Data Utilities

Utility functions for loading and formatting common benchmark datasets.

These utilities are designed for example datasets and quick prototyping, not core functionality. For production use, load datasets directly using HuggingFace datasets library.

Overview

The verifiers.utils.data_utils module provides:

Pre-configured loaders for common benchmarks (GSM8K, MATH, GPQA, etc.)
Dataset formatting helpers
Answer extraction utilities
System prompts for math tasks

Dataset Loaders

load_example_dataset

def load_example_dataset(
    name: str = "gsm8k",
    split: str | None = None,
    n: int | None = None,
    seed: int = 0
) -> Dataset

Load a preprocessed benchmark dataset.

name

str

default:"gsm8k"

Dataset name. Supported: "aime2024", "aime2025", "amc2023", "gpqa_diamond", "gpqa_main", "gsm8k", "math", "math500", "mmlu", "mmlu_pro", "openbookqa", "openrs", "openrs_easy", "openrs_hard", "prime_code".

split

str | None

default:"None"

Dataset split.
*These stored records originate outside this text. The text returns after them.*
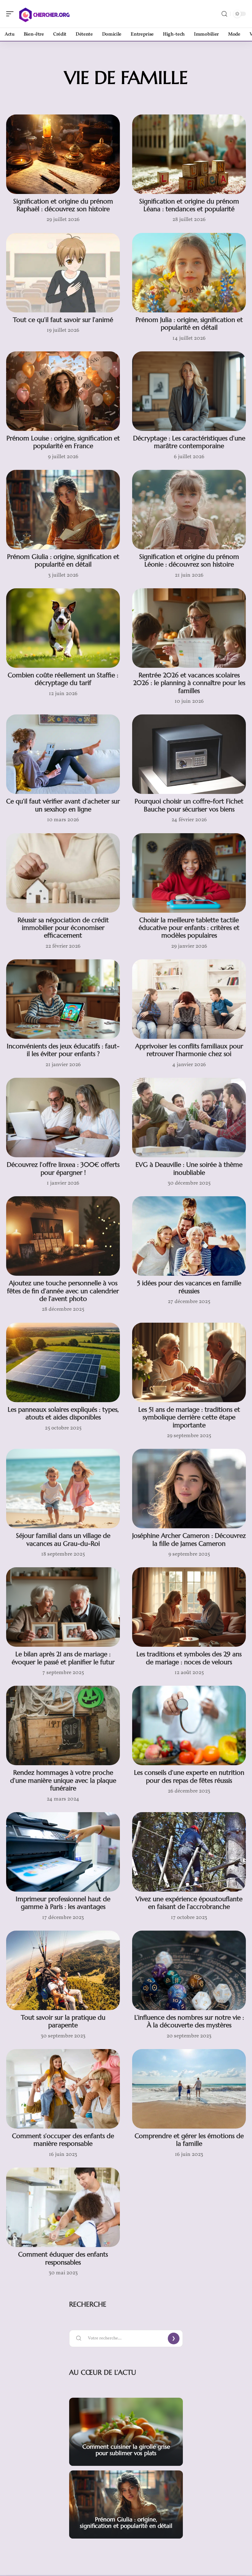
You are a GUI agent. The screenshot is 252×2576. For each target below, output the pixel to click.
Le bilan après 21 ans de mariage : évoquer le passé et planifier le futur (63, 1658)
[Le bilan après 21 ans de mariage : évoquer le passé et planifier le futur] (63, 1607)
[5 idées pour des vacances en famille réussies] (189, 1236)
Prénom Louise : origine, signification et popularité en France (63, 442)
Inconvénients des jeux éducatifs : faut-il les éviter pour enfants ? (63, 1050)
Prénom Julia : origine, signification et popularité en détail (189, 323)
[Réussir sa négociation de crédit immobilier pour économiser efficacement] (63, 873)
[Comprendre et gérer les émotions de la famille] (189, 2089)
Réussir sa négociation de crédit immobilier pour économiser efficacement (63, 928)
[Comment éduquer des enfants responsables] (63, 2207)
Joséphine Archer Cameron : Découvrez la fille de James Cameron (189, 1539)
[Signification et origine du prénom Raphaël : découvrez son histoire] (63, 154)
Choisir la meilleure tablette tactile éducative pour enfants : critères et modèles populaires (189, 928)
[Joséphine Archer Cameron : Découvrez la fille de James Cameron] (189, 1488)
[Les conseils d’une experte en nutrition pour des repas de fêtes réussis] (189, 1725)
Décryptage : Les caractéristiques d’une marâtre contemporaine (189, 442)
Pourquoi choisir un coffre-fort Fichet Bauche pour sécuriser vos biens (189, 805)
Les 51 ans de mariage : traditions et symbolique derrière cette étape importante (189, 1417)
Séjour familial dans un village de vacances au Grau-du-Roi (63, 1539)
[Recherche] (224, 14)
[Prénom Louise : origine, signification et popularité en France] (63, 391)
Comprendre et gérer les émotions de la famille (189, 2140)
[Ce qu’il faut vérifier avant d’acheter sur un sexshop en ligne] (63, 754)
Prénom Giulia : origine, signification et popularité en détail (63, 560)
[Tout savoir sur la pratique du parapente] (63, 1970)
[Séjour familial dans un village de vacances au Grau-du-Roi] (63, 1488)
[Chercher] (44, 14)
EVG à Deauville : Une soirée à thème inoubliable (189, 1168)
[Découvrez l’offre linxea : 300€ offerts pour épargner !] (63, 1117)
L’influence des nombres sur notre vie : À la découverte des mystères (189, 2021)
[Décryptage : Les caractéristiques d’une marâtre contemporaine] (189, 391)
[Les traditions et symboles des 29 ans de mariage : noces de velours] (189, 1607)
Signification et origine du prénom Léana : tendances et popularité (189, 205)
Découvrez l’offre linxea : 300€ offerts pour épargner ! (63, 1168)
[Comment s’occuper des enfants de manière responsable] (63, 2089)
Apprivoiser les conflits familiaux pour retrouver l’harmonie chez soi (189, 1050)
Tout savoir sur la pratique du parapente (63, 2021)
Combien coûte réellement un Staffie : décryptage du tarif (63, 679)
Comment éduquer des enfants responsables (63, 2258)
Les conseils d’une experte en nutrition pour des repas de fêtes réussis (189, 1776)
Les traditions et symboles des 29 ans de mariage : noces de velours (189, 1658)
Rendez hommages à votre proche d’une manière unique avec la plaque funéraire (63, 1780)
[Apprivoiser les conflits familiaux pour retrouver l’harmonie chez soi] (189, 999)
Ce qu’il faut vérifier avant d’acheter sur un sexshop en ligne (63, 805)
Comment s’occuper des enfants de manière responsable (63, 2140)
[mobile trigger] (11, 14)
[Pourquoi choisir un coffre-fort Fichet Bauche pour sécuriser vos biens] (189, 754)
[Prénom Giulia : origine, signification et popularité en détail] (63, 509)
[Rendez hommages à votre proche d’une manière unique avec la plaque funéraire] (63, 1725)
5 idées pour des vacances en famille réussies (189, 1287)
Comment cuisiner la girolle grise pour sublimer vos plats (126, 2450)
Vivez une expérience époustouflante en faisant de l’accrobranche (189, 1903)
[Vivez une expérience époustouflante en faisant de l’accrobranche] (189, 1852)
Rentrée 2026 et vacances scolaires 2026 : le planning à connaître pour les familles (189, 683)
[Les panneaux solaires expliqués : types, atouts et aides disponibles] (63, 1362)
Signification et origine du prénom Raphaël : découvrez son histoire (63, 205)
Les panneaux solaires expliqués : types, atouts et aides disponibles (63, 1413)
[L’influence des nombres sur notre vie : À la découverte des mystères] (189, 1970)
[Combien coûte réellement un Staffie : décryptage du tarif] (63, 628)
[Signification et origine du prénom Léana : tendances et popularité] (189, 154)
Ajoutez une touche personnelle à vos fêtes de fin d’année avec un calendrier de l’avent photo (63, 1291)
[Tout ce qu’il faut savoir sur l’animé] (63, 272)
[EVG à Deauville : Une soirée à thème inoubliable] (189, 1117)
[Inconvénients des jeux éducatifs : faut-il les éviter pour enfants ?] (63, 999)
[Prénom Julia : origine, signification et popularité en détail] (189, 272)
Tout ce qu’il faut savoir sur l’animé (63, 320)
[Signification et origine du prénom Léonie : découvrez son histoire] (189, 509)
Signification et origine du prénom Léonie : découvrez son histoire (189, 560)
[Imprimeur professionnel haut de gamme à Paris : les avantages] (63, 1852)
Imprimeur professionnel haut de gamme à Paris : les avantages (63, 1903)
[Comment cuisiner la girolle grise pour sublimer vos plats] (126, 2432)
If None, uses the default split for that dataset (usually “test” or “train”).

int | None

default:"None"

Number of examples to load. If None, loads all examples.

seed

int

default:"0"

Random seed for shuffling when n is specified.

Returns: HuggingFace Dataset with question and answer columns. Example:

from verifiers.utils.data_utils import load_example_dataset

# Load 100 GSM8K examples
dataset = load_example_dataset("gsm8k", n=100)

# Load all MATH problems
math_dataset = load_example_dataset("math", split="train")

# Load GPQA diamond
gpqa = load_example_dataset("gpqa_diamond")

Formatting Functions

format_dataset

def format_dataset(
    dataset: Dataset,
    system_prompt: str | None = None,
    few_shot: Messages | None = None,
    question_key: str = "question",
    answer_key: str = "answer",
    map_kwargs: dict = {},
) -> Dataset

Add example_id and prompt columns to a dataset.

dataset

Dataset

required

Input dataset to format.

system_prompt

str | None

System prompt to prepend to all prompts.

few_shot

Messages | None

Few-shot examples to include before each question.

question_key

str

default:"question"

Column name containing questions.

answer_key

str

default:"answer"

Column name containing answers.

map_kwargs

dict

Additional arguments passed to dataset.map().

Returns: Dataset with example_id and prompt columns. Example:

from verifiers.utils.data_utils import format_dataset, BOXED_SYSTEM_PROMPT
from datasets import load_dataset

# Load raw dataset
raw_dataset = load_dataset("gsm8k", "main", split="test")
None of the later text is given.